Mientras contemplaba la bola de humo, que flotaba en el cielo como una granada
que hubiera estallado, otro cohete subió a juntársele, esparciendo humo en
medio de la radiante luz del sol. Vi el destello luminoso que produjo al
estallar y apareció otra nubécula de humo. Hacia el momento en que estalló el
segundo cohete, la arcada, vacía un minuto antes, estaba tan llena de gente que
al camarero, que sostenía la botella por encima de su cabeza, le fue difícil
atravesar la multitud y llegar hasta nuestra mesa. La gente llegaba a la plaza
de todas partes, y calle abajo oímos acercarse los caramillos, los pífanos y
los tambores, tocando el riau-riau. Los caramillos chillaban, redoblaban los
tambores, y detrás iban grandes y chicos bailando. Cuando los que tocaban el
caramillo se paraban, todos ellos se agachaban en la calle, y cuando se volvían
a oír los gritos agudos de caramillos y pífanos y los golpes sordos, secos y
huecos de los tambores, todos ellos saltaban por el aire bailando. En aquella
masa compacta, lo único que se distinguía era el subir y bajar de las cabezas y
los hombros de los que bailaban.
En la plaza un
hombre, casi doblado en dos, tocaba el caramillo. Le seguía una riada de
chiquillos que gritaban y le tiraban del traje. Con la chiquillería detrás,
siguiendo al son de la música, pasó por delante del café y luego salió de la
plaza, perdiéndose por una de las calles laterales. Al pasar ante nosotros,
seguido de cerca por los niños que gritaban y le tiraban del traje, vimos su
cara pálida y marcada por la viruela.
—Debe de ser
el idiota del pueblo —dijo Bill—. ¡Dios mío! ¡Fíjate en eso!
Calle abajo,
llegaban los bailarines, todos ellos hombres, formando una masa compacta que
abarrotaba la calle. Bailaban todos siguiendo el compás, detrás de sus
respectivas bandas de pífanos y timbales. Formaban una especie de club. Todos
ellos iban con blusas azules de trabajo y pañuelos rojos anudados al cuello, y
llevaban una gran bandera atada a dos pértigas, que subía y bajaba bailando a
la par que ellos, mientras iban acercándose, rodeados de la multitud.
«¡Viva el
vino! ¡Vivan los extranjeros!», ponía en el letrero.
—¿Dónde están
los extranjeros? —preguntó Robert Cohn.
—Somos
nosotros —contestó Bill.
Durante todo
ese tiempo habían seguido subiendo cohetes. Las mesas de los cafés estaban
ahora todas ocupadas. La plaza se vaciaba y la multitud iba llenando los cafés.
—¿Dónde están
Brett y Mike? —preguntó Bill.
—Voy a
buscarlos —dijo Cohn.
—Tráelos aquí.
La fiesta
había empezado de veras, y durante siete días no paró, ni de día ni de noche.

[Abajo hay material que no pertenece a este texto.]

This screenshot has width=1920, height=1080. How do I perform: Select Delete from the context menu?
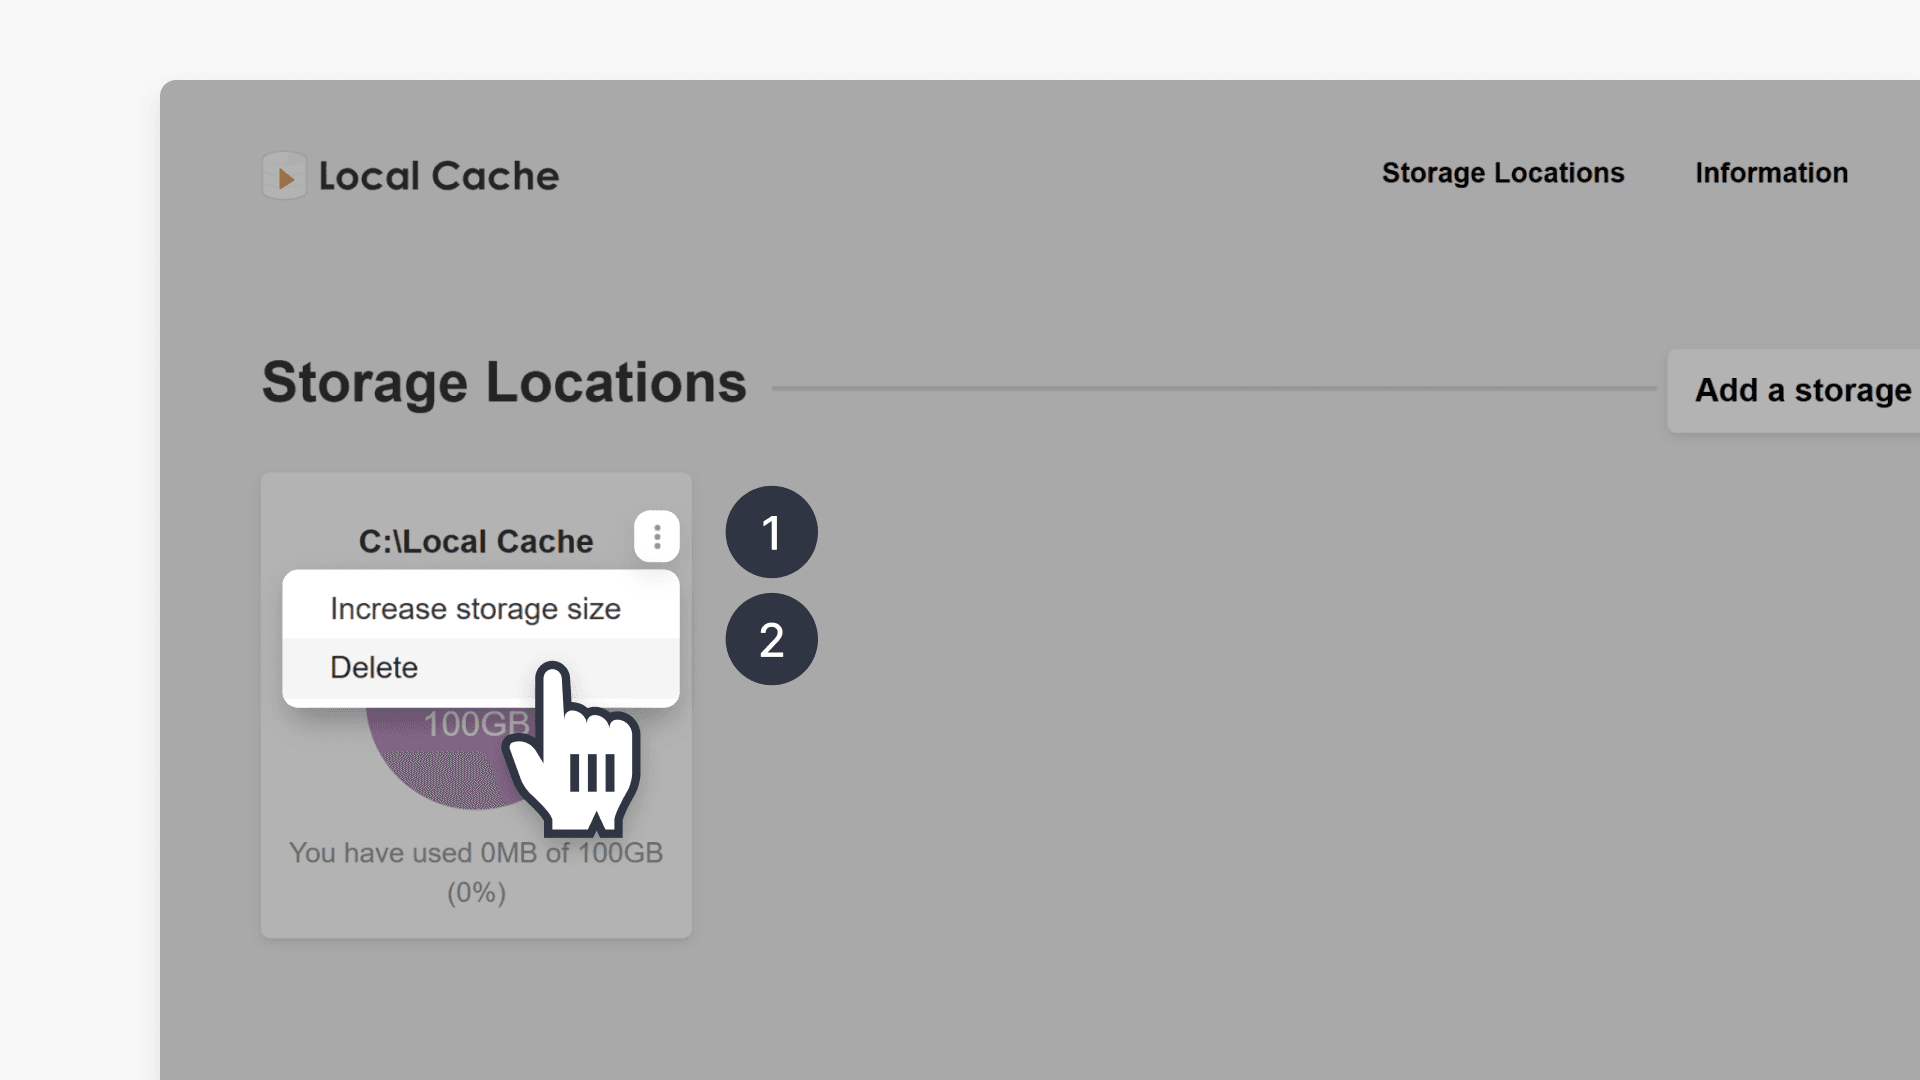pos(374,667)

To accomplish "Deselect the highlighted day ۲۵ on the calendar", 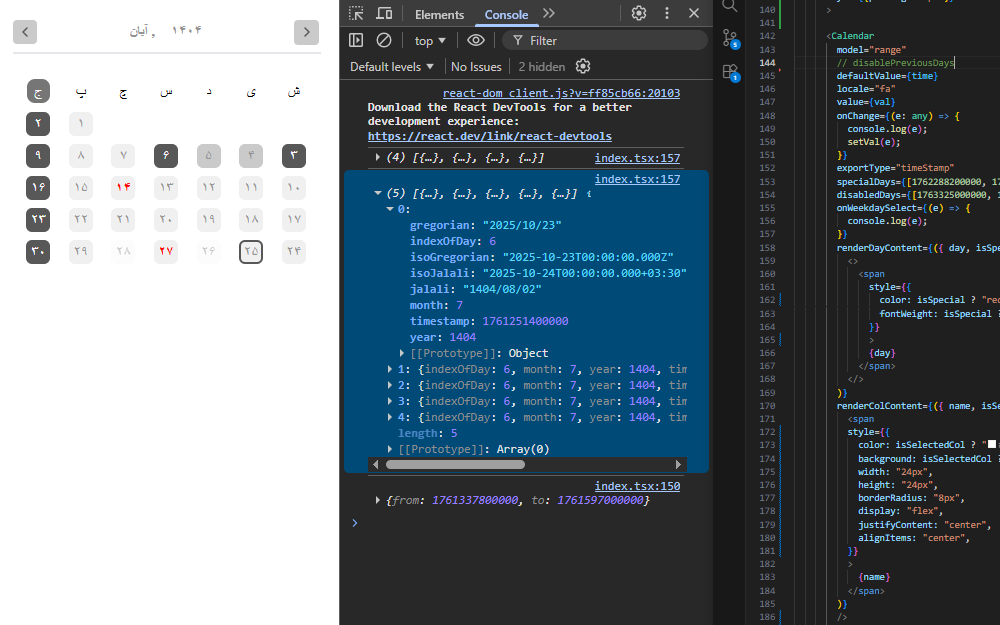I will (x=251, y=251).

No se paraba de bailar, ni de beber, el barullo era constante. Ocurrieron cosas
que sólo podían haber ocurrido durante una fiesta.
Al final, todo
se volvió irreal: parecía como si nada pudiera tener consecuencias, como si
pensar en consecuencias durante la fiesta estuviera fuera de lugar. Uno
experimentaba siempre, incluso en los momentos de calma, la sensación de que
tenía que gritar para que se oyeran sus palabras. Y lo mismo ocurría con
cualquier otra cosa que se hiciera. Fue una fiesta que duró siete días.